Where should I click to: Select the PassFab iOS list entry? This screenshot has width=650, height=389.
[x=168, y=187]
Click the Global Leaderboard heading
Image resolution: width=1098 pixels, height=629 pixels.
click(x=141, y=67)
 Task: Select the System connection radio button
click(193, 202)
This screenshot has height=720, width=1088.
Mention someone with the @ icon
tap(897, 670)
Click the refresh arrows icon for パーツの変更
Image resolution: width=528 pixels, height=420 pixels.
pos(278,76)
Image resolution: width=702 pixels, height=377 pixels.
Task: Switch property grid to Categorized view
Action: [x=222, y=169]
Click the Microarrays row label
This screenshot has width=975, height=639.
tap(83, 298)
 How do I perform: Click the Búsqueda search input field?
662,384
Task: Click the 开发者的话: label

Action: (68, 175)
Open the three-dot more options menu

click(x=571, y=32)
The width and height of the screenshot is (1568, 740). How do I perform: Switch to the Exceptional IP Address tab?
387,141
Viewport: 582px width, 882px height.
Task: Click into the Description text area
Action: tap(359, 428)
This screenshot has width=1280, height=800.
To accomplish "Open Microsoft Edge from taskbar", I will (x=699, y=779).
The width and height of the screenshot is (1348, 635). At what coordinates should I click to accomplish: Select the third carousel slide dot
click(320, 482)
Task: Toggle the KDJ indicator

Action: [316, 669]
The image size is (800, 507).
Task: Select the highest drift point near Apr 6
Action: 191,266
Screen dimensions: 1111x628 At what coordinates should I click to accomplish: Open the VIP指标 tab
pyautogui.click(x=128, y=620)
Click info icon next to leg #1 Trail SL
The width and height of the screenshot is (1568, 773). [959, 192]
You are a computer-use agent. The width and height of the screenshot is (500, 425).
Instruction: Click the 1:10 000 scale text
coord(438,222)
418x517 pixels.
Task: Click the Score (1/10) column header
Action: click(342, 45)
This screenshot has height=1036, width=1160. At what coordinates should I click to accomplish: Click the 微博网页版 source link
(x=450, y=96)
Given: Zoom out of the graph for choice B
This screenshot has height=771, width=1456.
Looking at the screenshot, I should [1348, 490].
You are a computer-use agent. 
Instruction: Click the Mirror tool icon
_ _ _ _ _
# What the task asks
Report the number of lines above holding "computer", and only that.

# Your solution
2